RACK1 binds to Smad3 to modulate transforming growth factor-β1- stimulated α2(I) collagen transcription in renal tubular epithelial cells

Kazuhiro Okano, H. William Schnaper*, Karol Bomsztyk, Tomoko Hayashida

*Corresponding author for this work

Research output: Contribution to journalArticle

16 Scopus citations

Abstract

Although it is clear that transforming growth factor-β1 (TGF-β1) is critical for renal fibrogenesis, the complexity of the involved mechanisms is increasingly apparent.
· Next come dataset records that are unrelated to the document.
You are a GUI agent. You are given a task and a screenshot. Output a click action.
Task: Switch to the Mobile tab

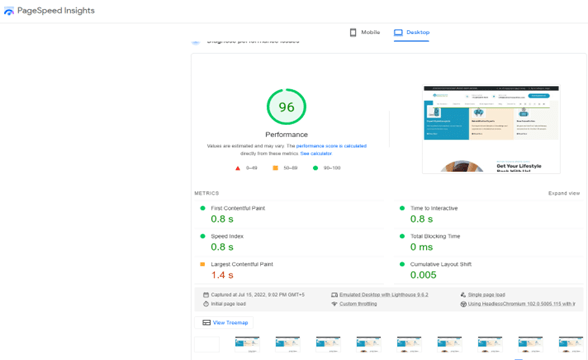(x=365, y=33)
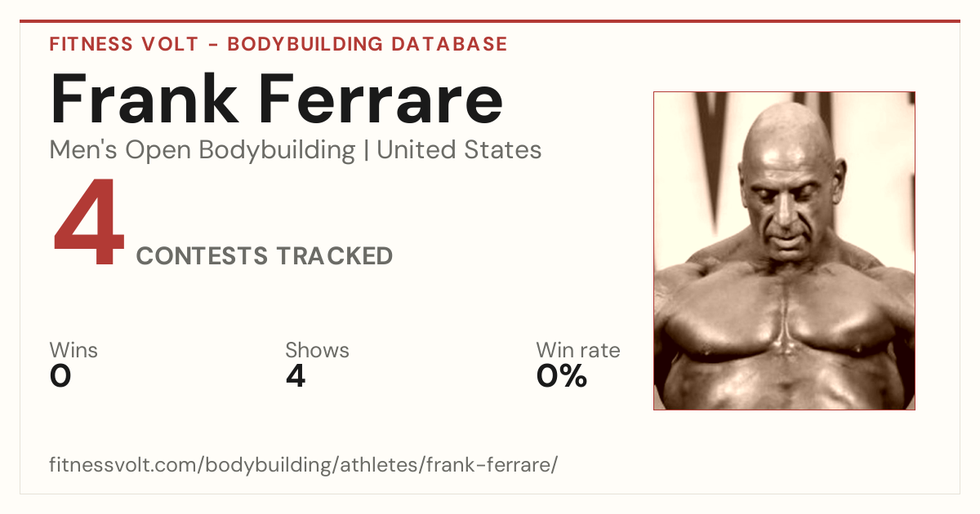Click the word DATABASE in the header
The width and height of the screenshot is (980, 514).
[449, 44]
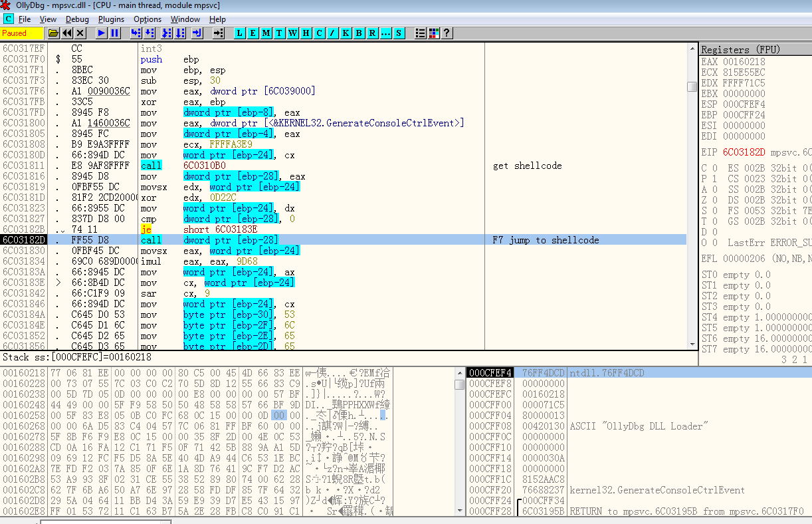Click Execute till return icon

197,33
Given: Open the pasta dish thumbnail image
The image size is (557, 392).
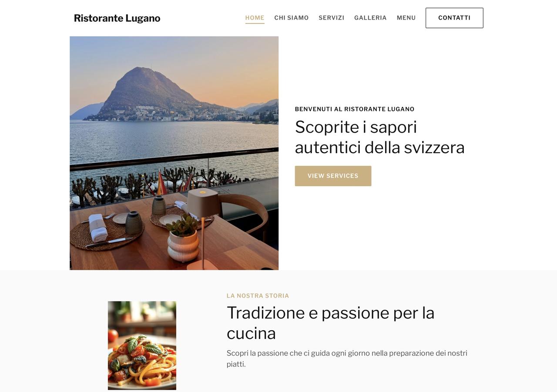Looking at the screenshot, I should point(142,345).
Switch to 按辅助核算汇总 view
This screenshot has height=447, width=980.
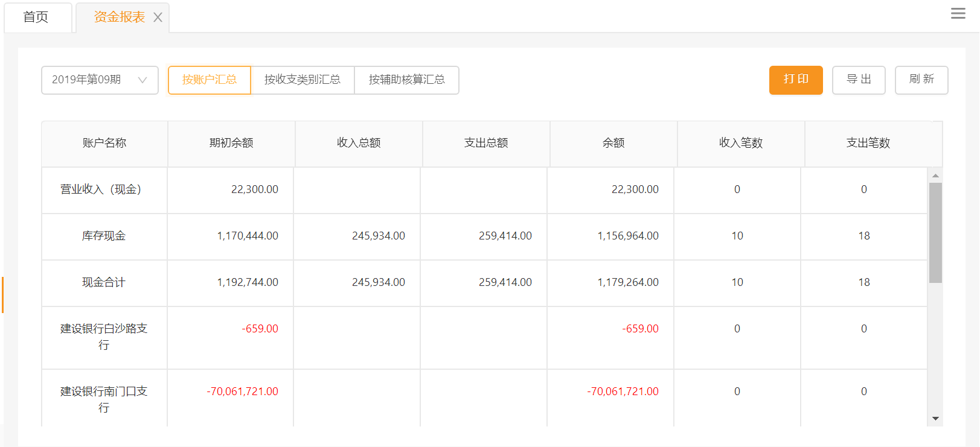pos(406,80)
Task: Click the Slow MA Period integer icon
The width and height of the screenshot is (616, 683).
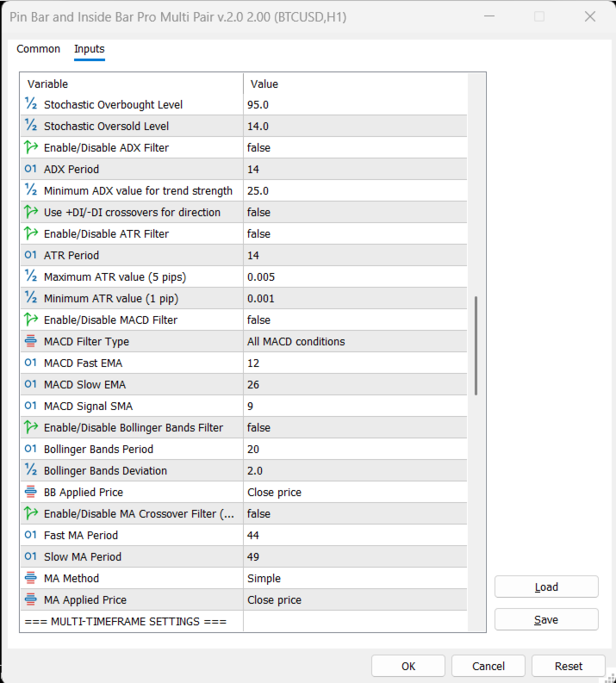Action: [x=31, y=556]

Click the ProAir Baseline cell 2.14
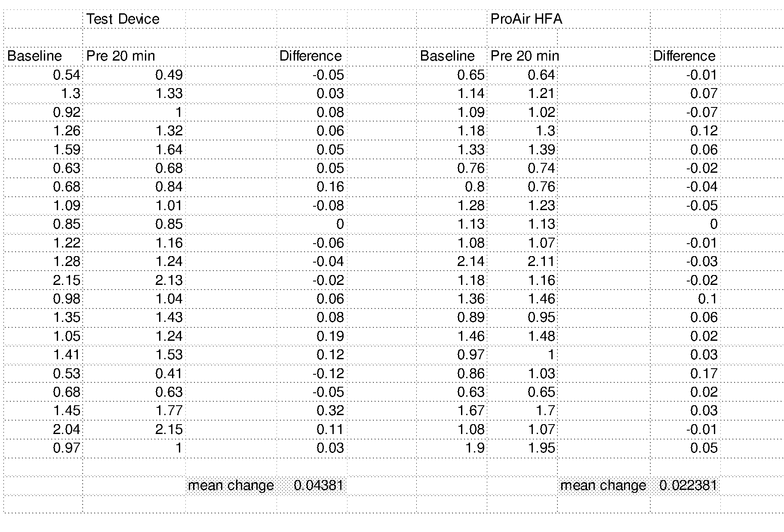click(470, 261)
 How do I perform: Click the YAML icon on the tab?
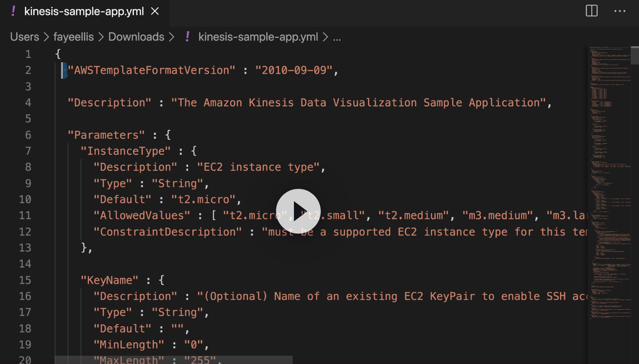point(13,11)
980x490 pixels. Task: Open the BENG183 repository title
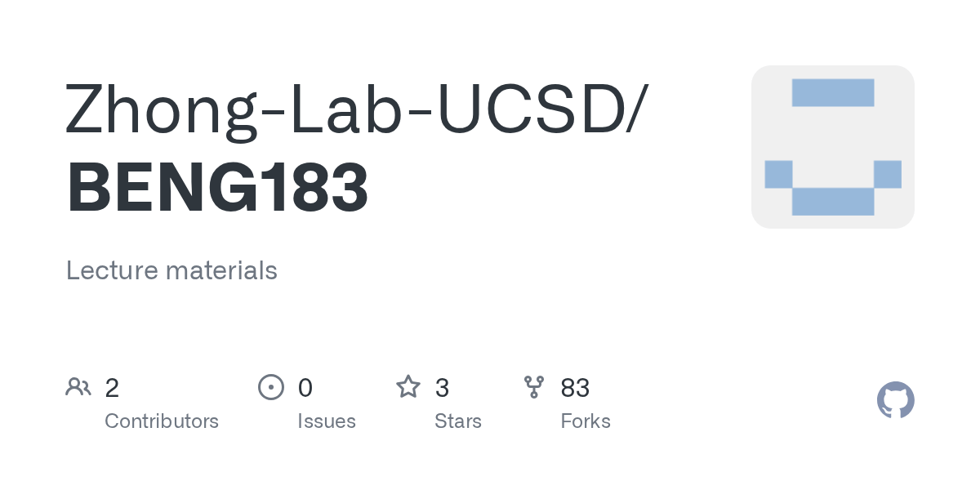[x=217, y=188]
TGF-β1 stimulates phosphorylation of Smad2/3 and activates other signaling molecules as well. The molecular link between these other kinases and Smads is not known. We sought new binding partners for Smad3 in renal cells and identified receptor for activated protein kinase C 1 (RACK1) as a novel binding partner of Smad3. The linker region of Smad3 and the tryptophan-aspartic acid repeat 6 and 7 of RACK1 are sufficient for the association. RACK1 also interacts with Smad3 in the human kidney epithelial cell line, HKC. Silencing RACK1 increases transcriptional activity of TGF-β1-responsive promoter sequences of the Smad binding element (SBE), p3TP-Lux, and α2(I) collagen. Conversely, overexpressed RACK1 negatively modulates α2(I) collagen transcriptional activity in TGF-β1- stimulated cells. RACK1 did not affect phosphorylation of Smad3 at the C terminus or in the linker region. However, RACK1 reduced direct binding of Smad3 to the SBE motif. Mutating a RACK1 tyrosine at residue 246, but not at 228, decreased the inhibitory effect of RACK1 on both α2(I) collagen promoter activity and Smad binding to SBE induced by TGF-β1. These results suggest that RACK1 modulates transcription of α2(I) collagen by TGF-β1 through interference with Smad3 binding to the gene promoter.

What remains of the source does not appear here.